[Start of section]

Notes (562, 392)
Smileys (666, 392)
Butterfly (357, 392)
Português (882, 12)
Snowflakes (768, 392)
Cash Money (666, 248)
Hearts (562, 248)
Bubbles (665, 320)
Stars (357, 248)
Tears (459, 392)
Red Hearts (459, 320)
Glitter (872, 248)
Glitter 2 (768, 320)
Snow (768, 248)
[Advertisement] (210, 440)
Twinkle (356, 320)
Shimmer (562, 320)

[End of section]
[Start of section]

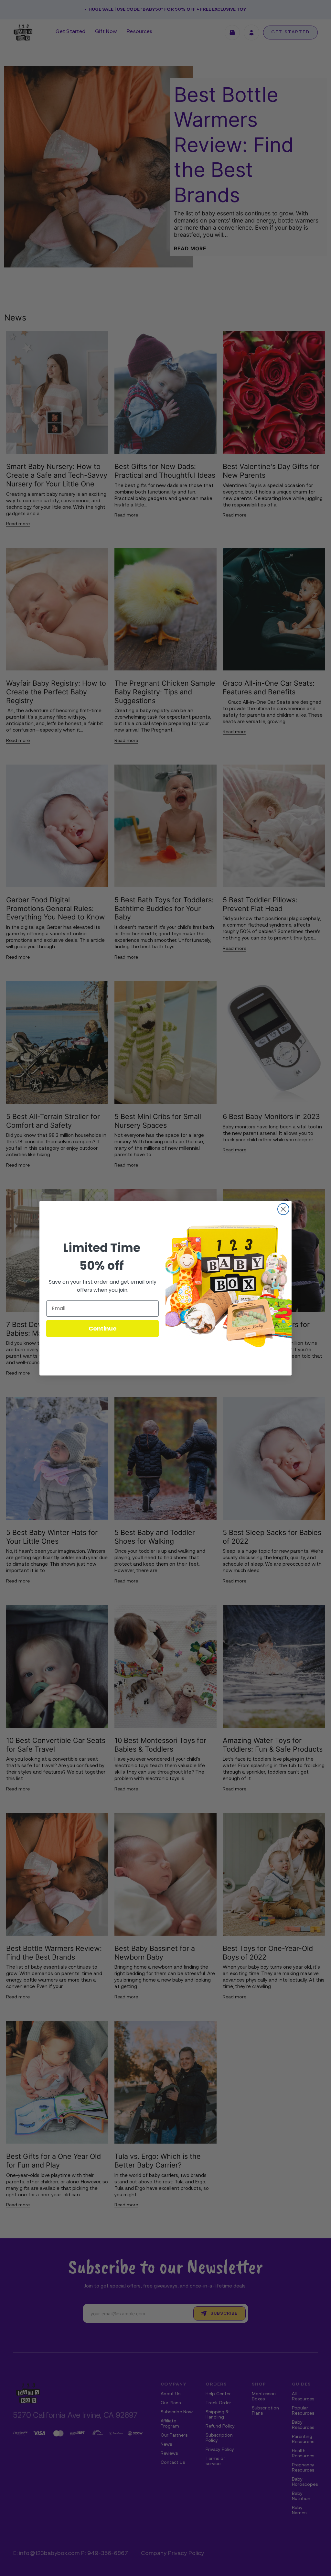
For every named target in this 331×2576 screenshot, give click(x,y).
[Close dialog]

[End of section]
[Start of section]

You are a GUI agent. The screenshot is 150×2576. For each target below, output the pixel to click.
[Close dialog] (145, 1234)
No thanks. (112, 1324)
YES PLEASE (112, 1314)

[End of section]

## Task instructions
All lines in the listing above from the line containing "Glitter (872, 248)" to the line containing "Shimmer (562, 320)", inclusive, should be retyped exactly; no other lines should appear.

## Answer for the task
Glitter (872, 248)
Glitter 2 (768, 320)
Snow (768, 248)
[Advertisement] (210, 440)
Twinkle (356, 320)
Shimmer (562, 320)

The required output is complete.